Records shown:
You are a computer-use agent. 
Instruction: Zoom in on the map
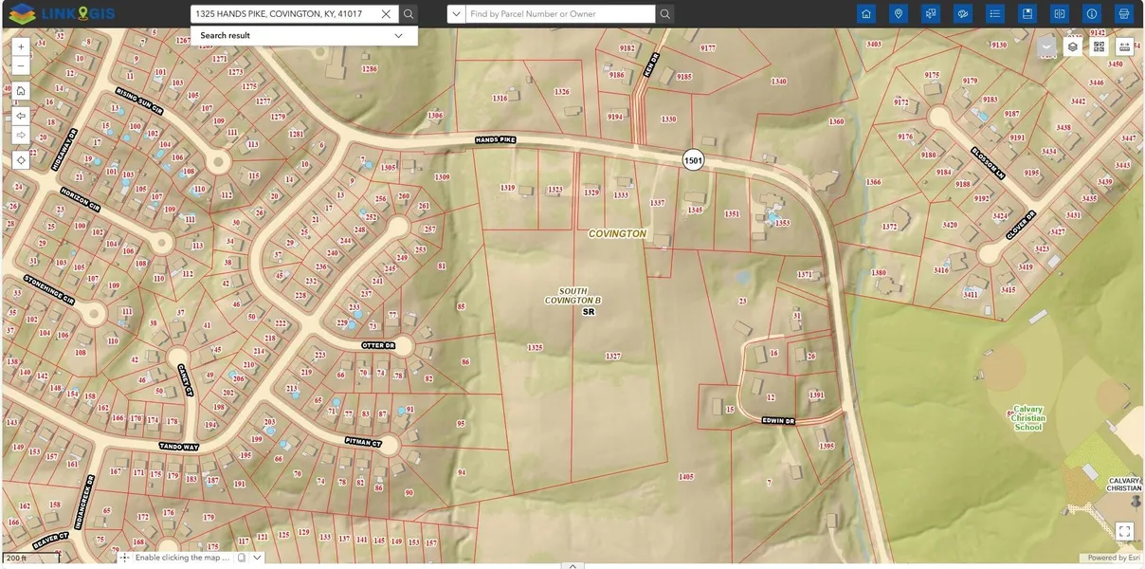click(21, 46)
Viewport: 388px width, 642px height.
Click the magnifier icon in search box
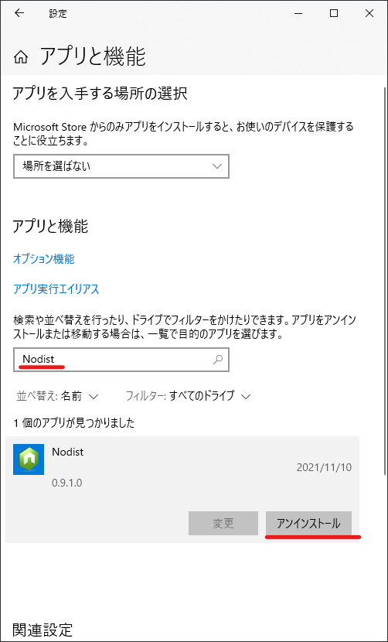218,360
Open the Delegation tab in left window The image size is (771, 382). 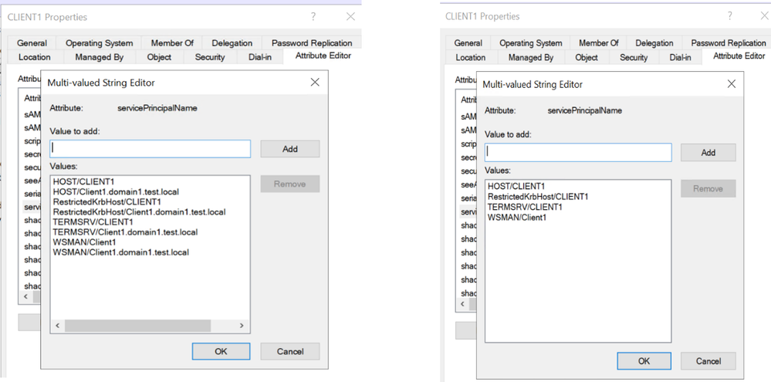click(232, 43)
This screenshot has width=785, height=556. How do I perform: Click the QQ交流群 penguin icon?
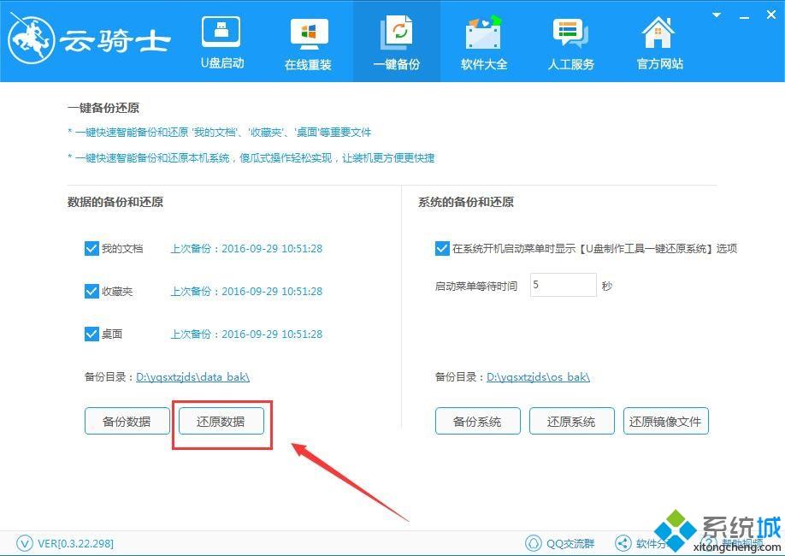534,543
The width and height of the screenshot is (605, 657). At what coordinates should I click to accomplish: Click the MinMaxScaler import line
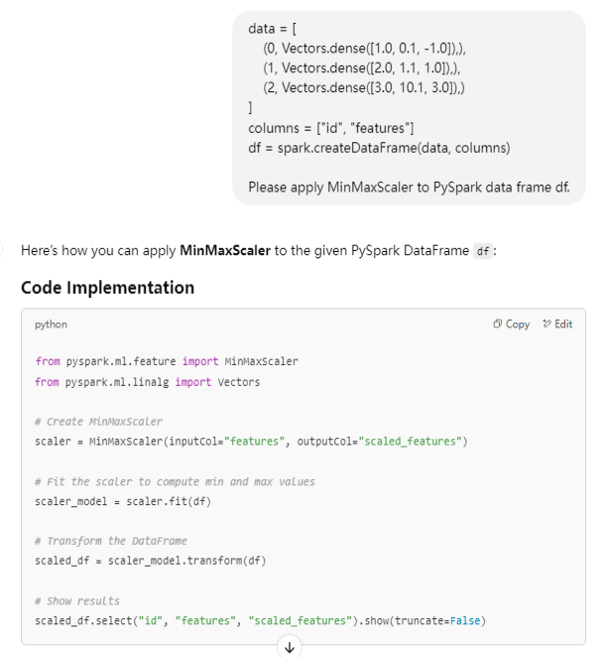166,361
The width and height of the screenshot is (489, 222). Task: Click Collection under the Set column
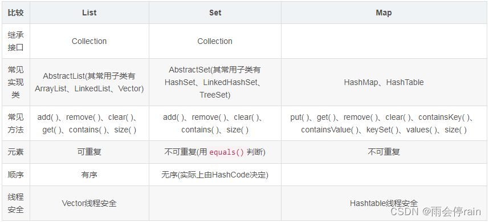[x=215, y=41]
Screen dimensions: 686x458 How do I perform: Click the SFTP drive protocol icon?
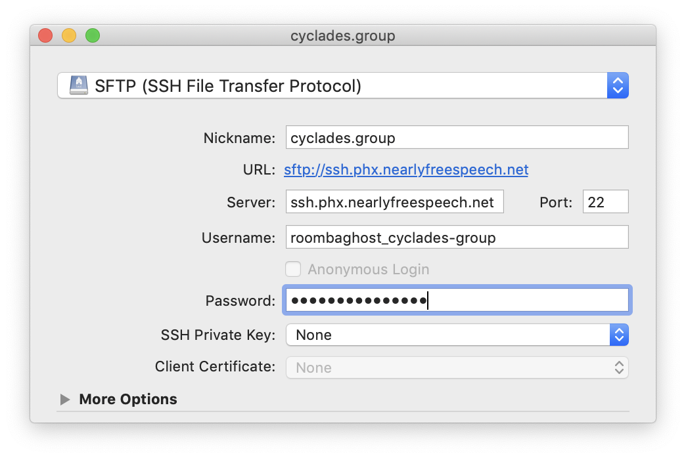tap(78, 85)
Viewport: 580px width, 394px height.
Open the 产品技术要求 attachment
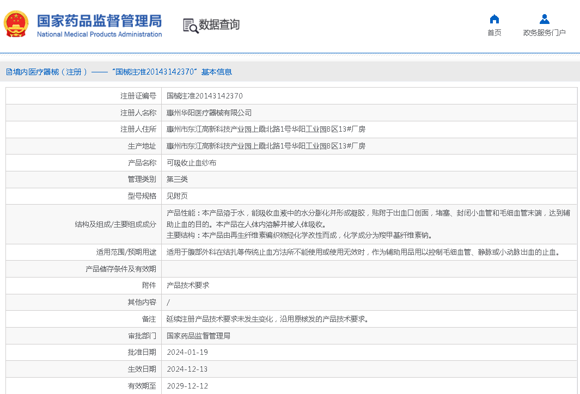click(x=188, y=285)
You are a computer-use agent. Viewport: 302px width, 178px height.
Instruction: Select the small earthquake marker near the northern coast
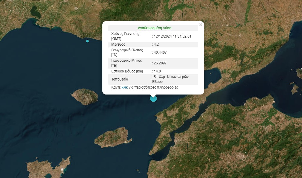(x=87, y=41)
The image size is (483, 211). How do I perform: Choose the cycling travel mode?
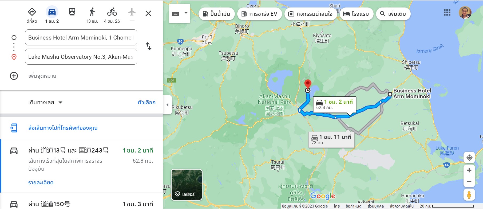pyautogui.click(x=112, y=12)
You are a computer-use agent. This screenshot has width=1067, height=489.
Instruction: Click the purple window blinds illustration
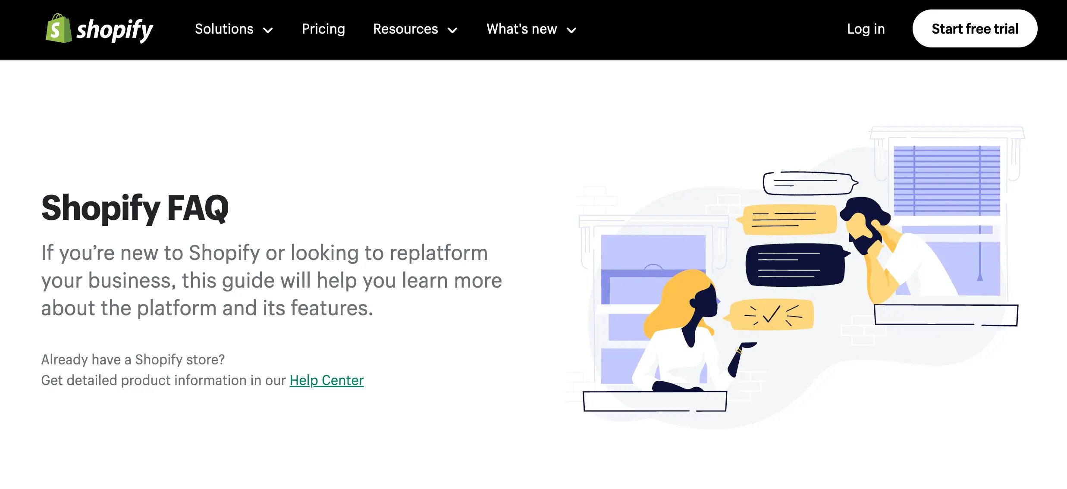coord(947,181)
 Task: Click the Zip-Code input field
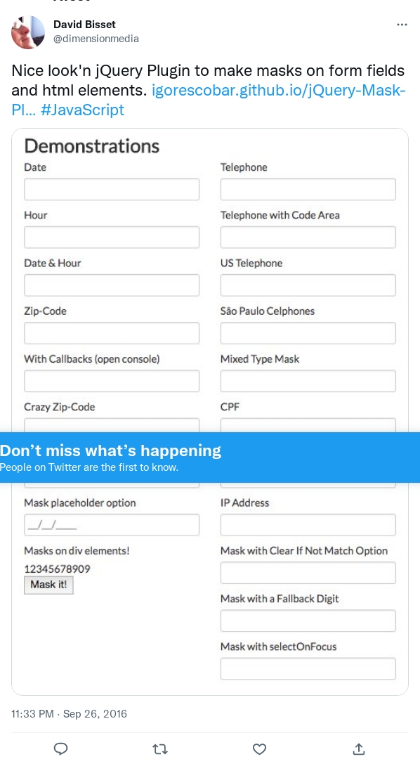pyautogui.click(x=112, y=333)
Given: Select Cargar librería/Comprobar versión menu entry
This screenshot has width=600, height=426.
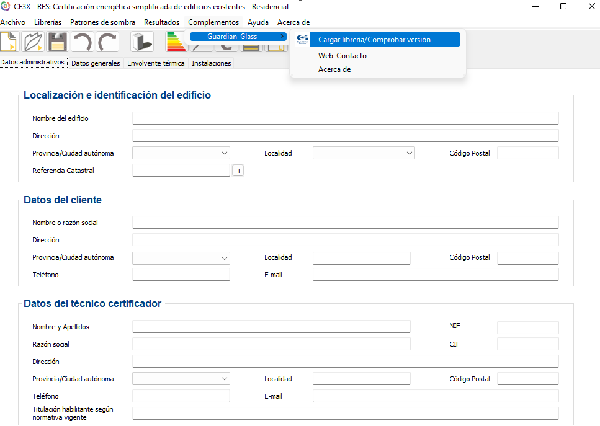Looking at the screenshot, I should (374, 40).
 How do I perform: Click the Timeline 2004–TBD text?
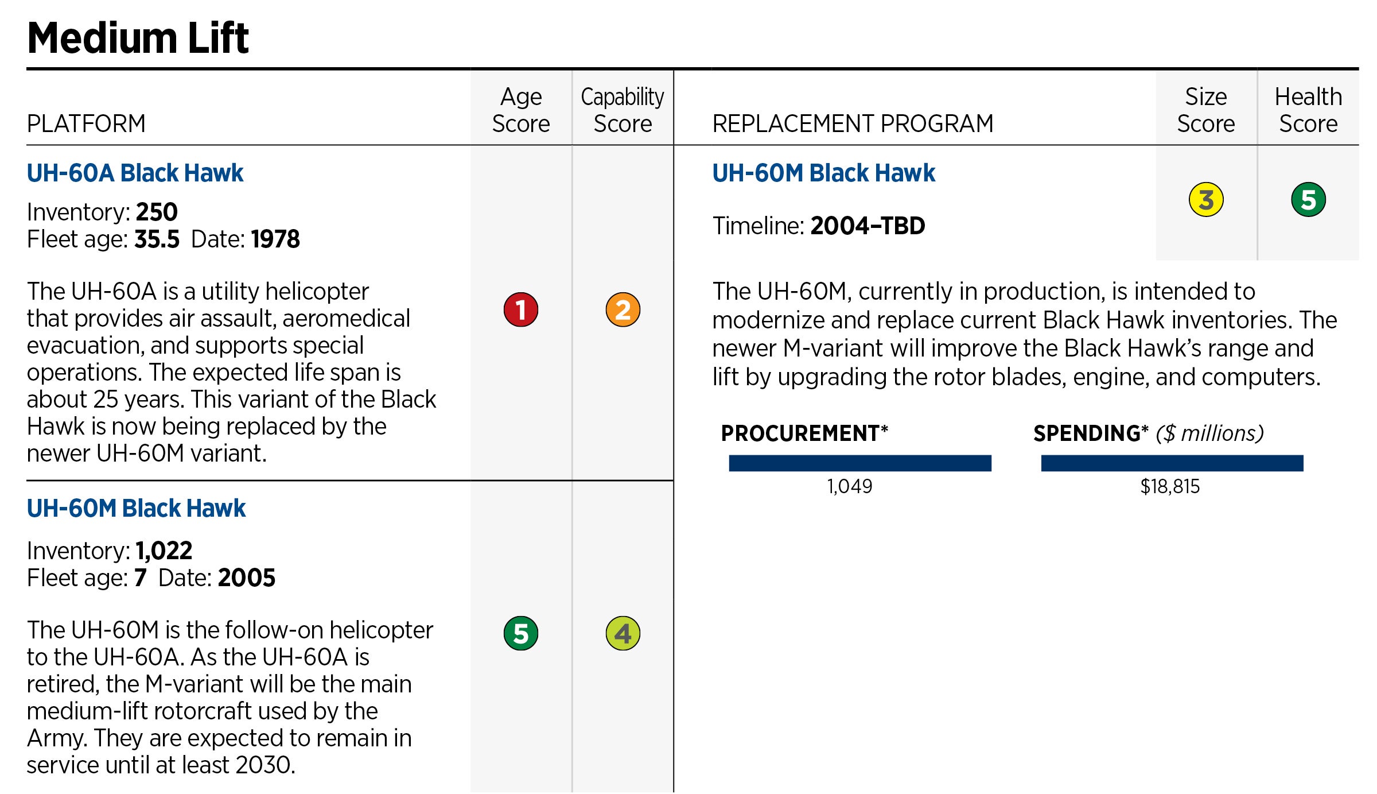(819, 226)
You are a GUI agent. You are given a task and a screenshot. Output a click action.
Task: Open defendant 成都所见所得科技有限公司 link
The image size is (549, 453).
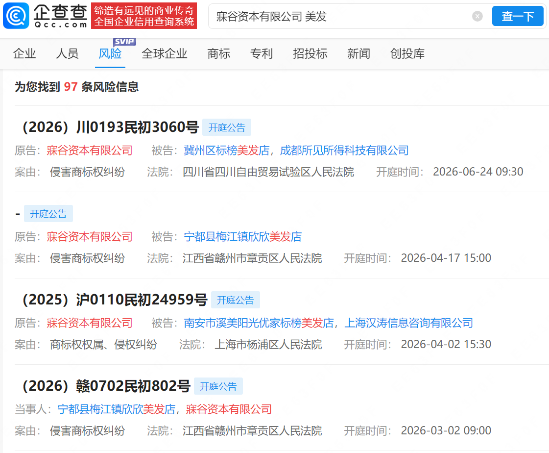(x=344, y=151)
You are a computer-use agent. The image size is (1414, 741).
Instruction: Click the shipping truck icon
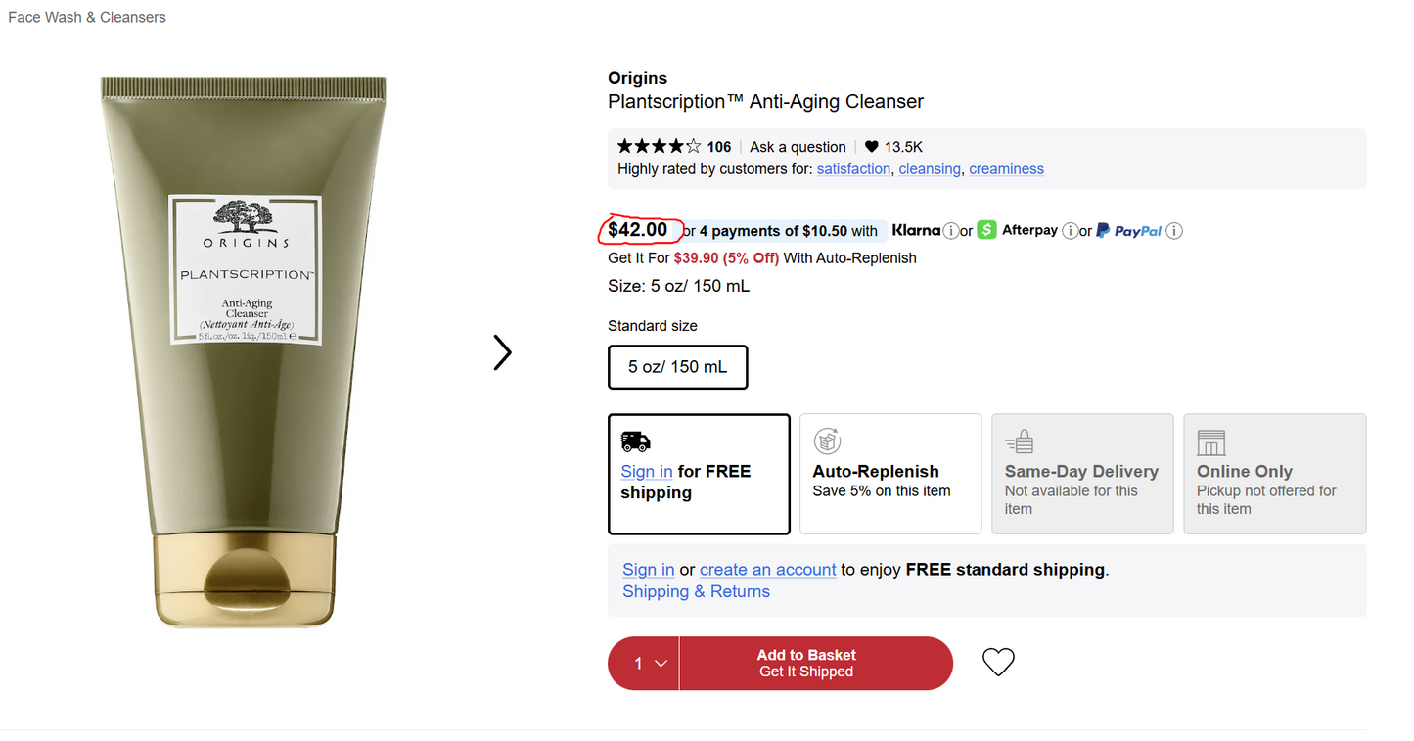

Set task: Please rewrite the entries between the line holding "The width and height of the screenshot is (489, 222)." and the line holding "click(x=188, y=285)", inclusive, swapping "Viewport" for "Display" and keeping everything else the same. Leave the pictures out of your answer.

Problem solution:
The width and height of the screenshot is (489, 222). Task: Click Collection under the Set column
[x=215, y=41]
Screen dimensions: 686x458 How do I perform: Click the SFTP drive protocol icon?
tap(78, 85)
Display: 580px width, 394px height.
Open the 产品技术要求 attachment
click(x=188, y=285)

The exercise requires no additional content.